The interest in physical activities escalated into a daily exercise routine, becoming curious about improving my performance beyond that of my ~17 year old self. Not wanting to acquire a bunch of heavy and expensive gear I'd have to store and move, I ended up doing just calisthenics and pushups became a major component of my morning ritual. For a year my wrists were the limiting factor in how many pushups I could do. I'd have sharp pains and aches well before any muscles were fatigued in that exercise. But I just kept doing them every day, with the reps slowly increasing as the months went by, adding multiple sets to morning and evening.
At some point, the wrist pain was no longer the limiting factor in my daily pushups and I was limited entirely by muscle fatigue and cardio instead. A nice side effect of this was that my wrists stopped hurting at the computer too.
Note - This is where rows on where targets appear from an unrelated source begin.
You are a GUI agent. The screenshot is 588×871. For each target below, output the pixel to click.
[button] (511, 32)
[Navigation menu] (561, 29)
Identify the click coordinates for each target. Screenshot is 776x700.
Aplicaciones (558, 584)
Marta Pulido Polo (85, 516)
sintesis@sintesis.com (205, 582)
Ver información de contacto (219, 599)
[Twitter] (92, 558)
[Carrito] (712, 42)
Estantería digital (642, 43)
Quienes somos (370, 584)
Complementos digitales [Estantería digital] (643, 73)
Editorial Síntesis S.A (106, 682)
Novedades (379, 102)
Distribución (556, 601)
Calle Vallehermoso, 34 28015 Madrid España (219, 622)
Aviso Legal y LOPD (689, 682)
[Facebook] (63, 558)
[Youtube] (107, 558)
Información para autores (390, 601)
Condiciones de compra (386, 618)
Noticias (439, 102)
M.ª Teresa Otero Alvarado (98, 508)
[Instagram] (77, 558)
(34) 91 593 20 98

I'm over 40 now, still doing hundreds of pushups daily, and my wrists have never resumed hurting. It's been really nice! Still ~165lbs too. Pushups have become the core of my daily routine, it's like brushing my teeth at this point. This experience has led me to suspect most sedentary people could achieve a relatively fit existence by just controlling their diet and spending as little as a few minutes every day doing pushups before they shower.